Answered by Stephen Kinnock - Minister of State (Department of Health and Social Care)

We are working across Government to increase efficiency in general practices (GPs) and the patient experience by removing red tape and streamlining, or removing, requests to GPs for medical evidence where possible, aiming to free up more GP time to care for patients. This includes improving and helping speed up processes through digital solutions for the sharing of medical records for recruitment to the armed forces, whilst work continues towards the introduction of a new Armed Forces Recruitment Service by 2027.


Written Question
Community Health Services: Medical Equipment
Thursday 8th May 2025

Asked by: Caroline Dinenage (Conservative - Gosport)

Question to the Department of Health and Social Care:

To ask the Secretary of State for Health and Social Care, whether he has made an assessment of the potential merits of consulting with suppliers of community care equipment and services to make an assessment of (a) levels of provision gaps and (b) their potential impact on community care patients.

Answered by Karin Smyth - Minister of State (Department of Health and Social Care)

On 30 January 2025, NHS England published the guidance Standardising community health services, specifically codifying core services, which is available the following link:

https://www.england.nhs.uk/long-read/standardising-community-health-services/

Community health services cover a diverse range of healthcare delivery, and the guidance supports improved commissioning and delivery of community healthcare services.

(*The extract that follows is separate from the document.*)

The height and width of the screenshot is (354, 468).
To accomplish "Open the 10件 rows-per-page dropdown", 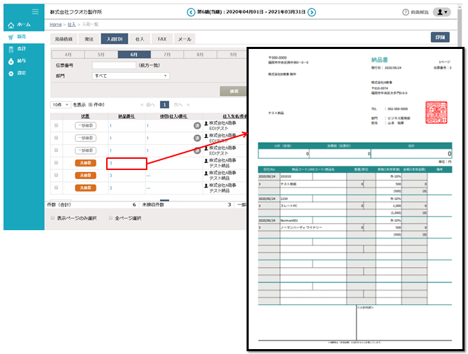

Codifying community health services will help to better assess demand and capacity and will help commissioners make investment choices as they design neighbourhood health provision that shifts care to community based settings.

This publication is available for designing, commissioning, and delivering community health services, including neighbourhood health. Integrated care boards and their partners should consider the core components to support demand and capacity assessment and planning with providers, and should ensure the best use of funding to meet local needs and priorities.

Equipment such as wheelchair services, orthotics, and prosthetics for both adults and children and young people are core components of community health services and are refenced in the guidance.

Local National Health Service organisations have access to a wide range of procurement routes, but the Government has put in place a range of initiatives to help NHS bodies make informed choices about the products and the route through which they are bought. These include the NHS Supply Chain, a national body which is responsible for procuring and delivering the majority of consumables, equipment, and other supplies into the NHS. The NHS Supply Chain was set up to leverage the collective buying power of the NHS, to drive savings and provide a standardised range of clinically assured quality products at the best value.


Written Question
Health Services: Employers' Contributions
Wednesday 7th May 2025

Asked by: Caroline Dinenage (Conservative - Gosport)

Question to the Department of Health and Social Care:

To ask the Secretary of State for Health and Social Care, what discussions he has had with the Chancellor of the Exchequer on changes to employer National Insurance Contributions and the potential impact on (a) community care services and (b) wider healthcare services.

Answered by Karin Smyth - Minister of State (Department of Health and Social Care)

The Department has discussed the impact of employer National Insurance contributions with HM Treasury, and has been informed of the Department’s allocation.

The Government’s intent is to publish the allocations alongside departmental budgets for 2025/26 at the Mains estimates. This will be published as a supplementary table, with a brief description of the methodology used accompanying it, and the table will not list a breakdown of the specific compensation to individual services.